Kim mengutip Kill Chain, bagian dari strategi militer tiga cabang yang didorong di bawah Presiden baru Korea Selatan Yoon Suk-yeol, sebagai tanda bahwa situasinya memburuk dan Pyongyang harus bersiap untuk ketegangan jangka panjang.

Di bawah undang-undang tersebut, Kim memiliki "semua kekuatan yang menentukan" atas senjata nuklir, tetapi jika sistem komando dan kontrol terancam, maka senjata nuklir dapat diluncurkan "secara otomatis".

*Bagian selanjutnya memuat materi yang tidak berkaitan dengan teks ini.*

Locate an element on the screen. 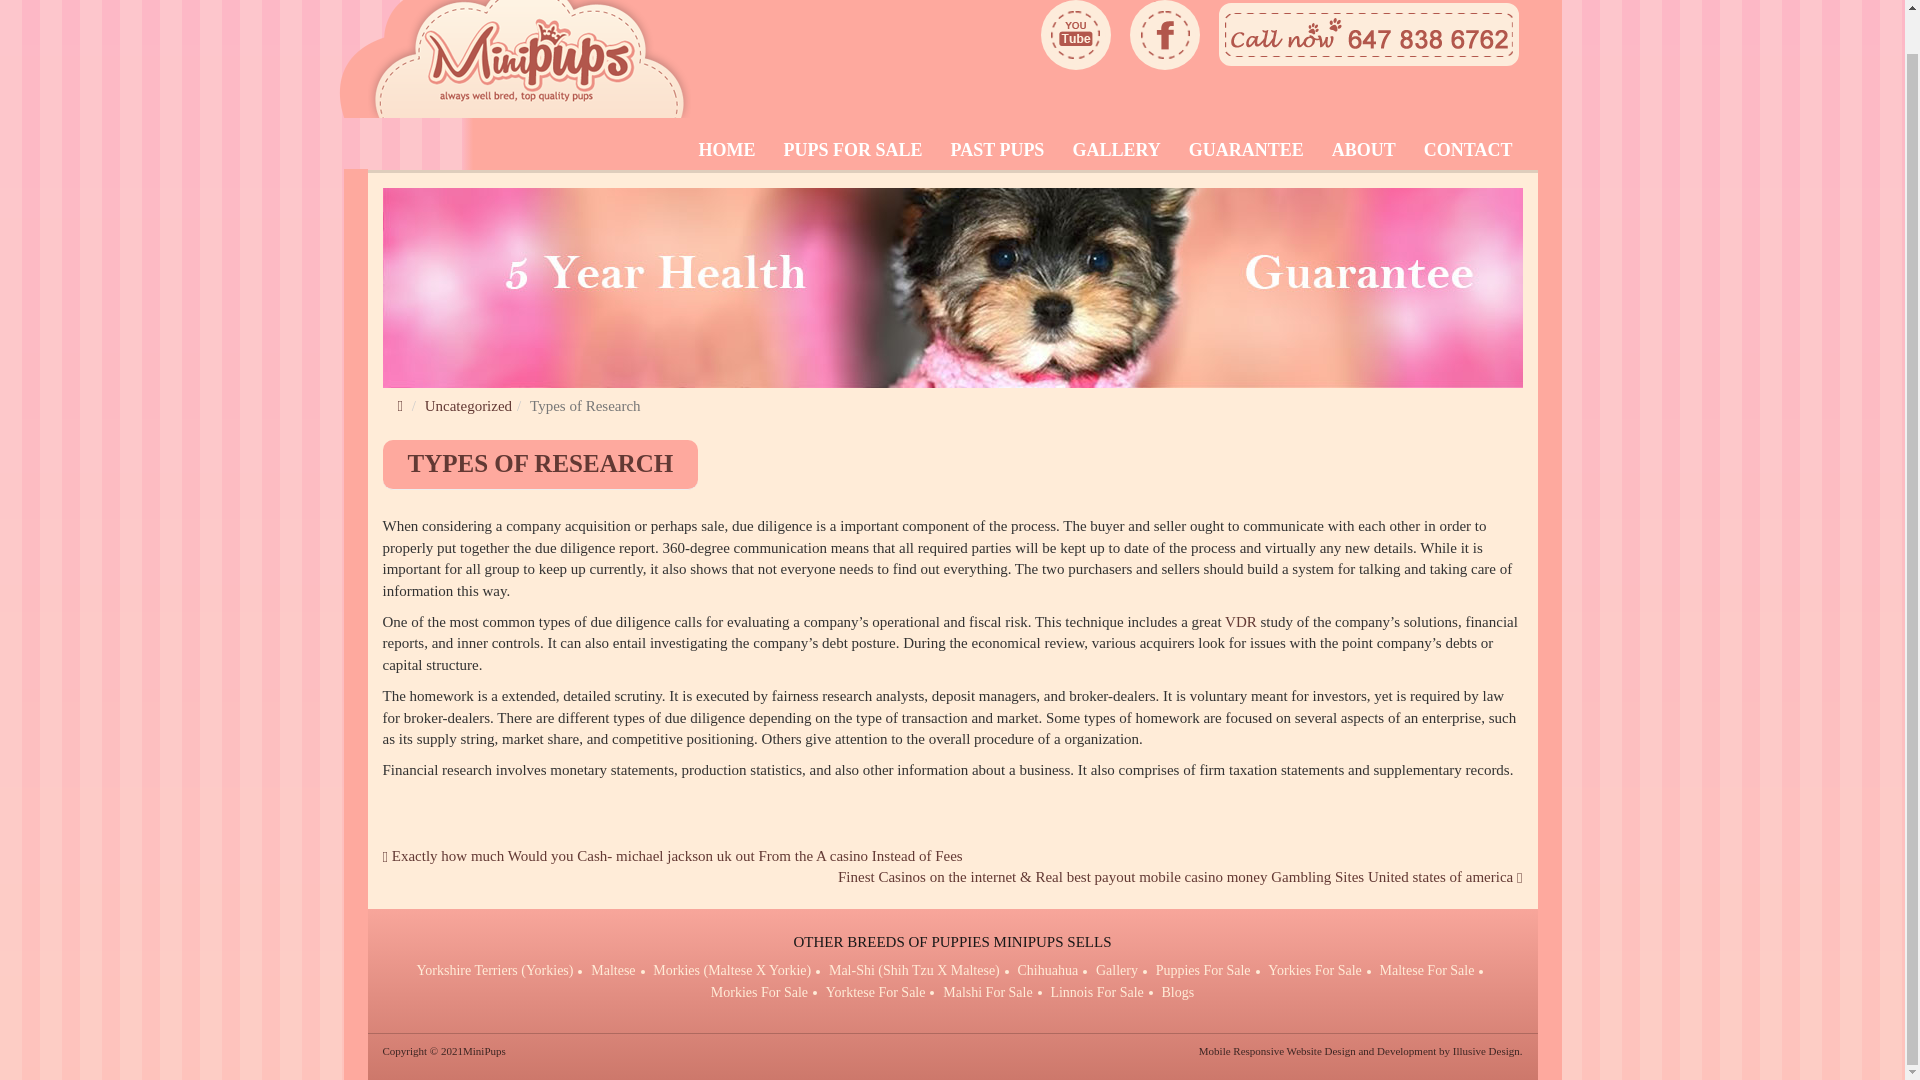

Jika delegasi Kim meluncurkan wewenang kepada komandan yang lebih rendah selama krisis, itu dapat meningkatkan kemungkinan kesalahan perhitungan yang sangat besar, kata para analis.

`NEGARA NUKLIR BERTANGGUNG JAWAB`
Undang-undang tersebut melarang berbagi senjata nuklir atau teknologi dengan negara lain, dan bertujuan untuk mengurangi bahaya perang nuklir dengan mencegah kesalahan perhitungan di antara negara-negara pemilik senjata nuklir dan penyalahgunaan senjata nuklir, KCNA melaporkan.

Analis mengatakan tujuan Kim adalah untuk memenangkan penerimaan internasional atas status Korea Utara sebagai "negara nuklir yang bertanggung jawab."

Administrasi Presiden AS Joe Bidenn telah berulang kali menawarkan untuk berbicara dengan Kim kapan saja, di mana saja, dan Yoon mengatakan Seoul akan memberikan bantuan ekonomi besar-besaran jika Pyongyang mulai melepaskan persenjataan nuklirnya.

Seoul pada hari Kamis menawarkan untuk mengadakan pembicaraan dengan Korea Utara tentang reuni keluarga yang dipisahkan oleh Perang Korea 1950-53, dalam pembukaan langsung pertama di bawah Yoon, meskipun hubungan lintas batas tegang.

Korea Utara telah menolak tawaran tersebut, dan mengatakan bahwa Amerika Serikat dan sekutunya mempertahankan "kebijakan bermusuhan" seperti sanksi dan latihan militer yang merusak pesan perdamaian mereka.

"Selama senjata nuklir masih ada di bumi dan imperialisme tetap ada dan manuver Amerika Serikat dan para pengikutnya terhadap republik kami tidak dihentikan, pekerjaan kami untuk memperkuat kekuatan nuklir tidak akan berhenti," kata Kim.

Kementerian Luar Negeri Rusia mengatakan pada hari Jumat bahwa pihaknya "memantau dengan cermat" setiap aktivitas militer di semenanjung Korea.

Sekutu Korea Utara, China, tidak membahas undang-undang baru dan implikasinya ketika Kementerian Luar Negerinya dimintai komentar pada hari Jumat, meskipun juru bicara Kementerian Luar Negeri Mao Ning mengatakan posisinya di semenanjung Korea "tidak berubah".

Kebijakan China di semenanjung Korea mencakup komitmen lama terhadap denuklirisasi Korea Utara. "Kami akan bertindak sesuai dengan kerangka kerja yang luas untuk menjaga perdamaian dan stabilitas di Semenanjung (Korea)," kata Mao.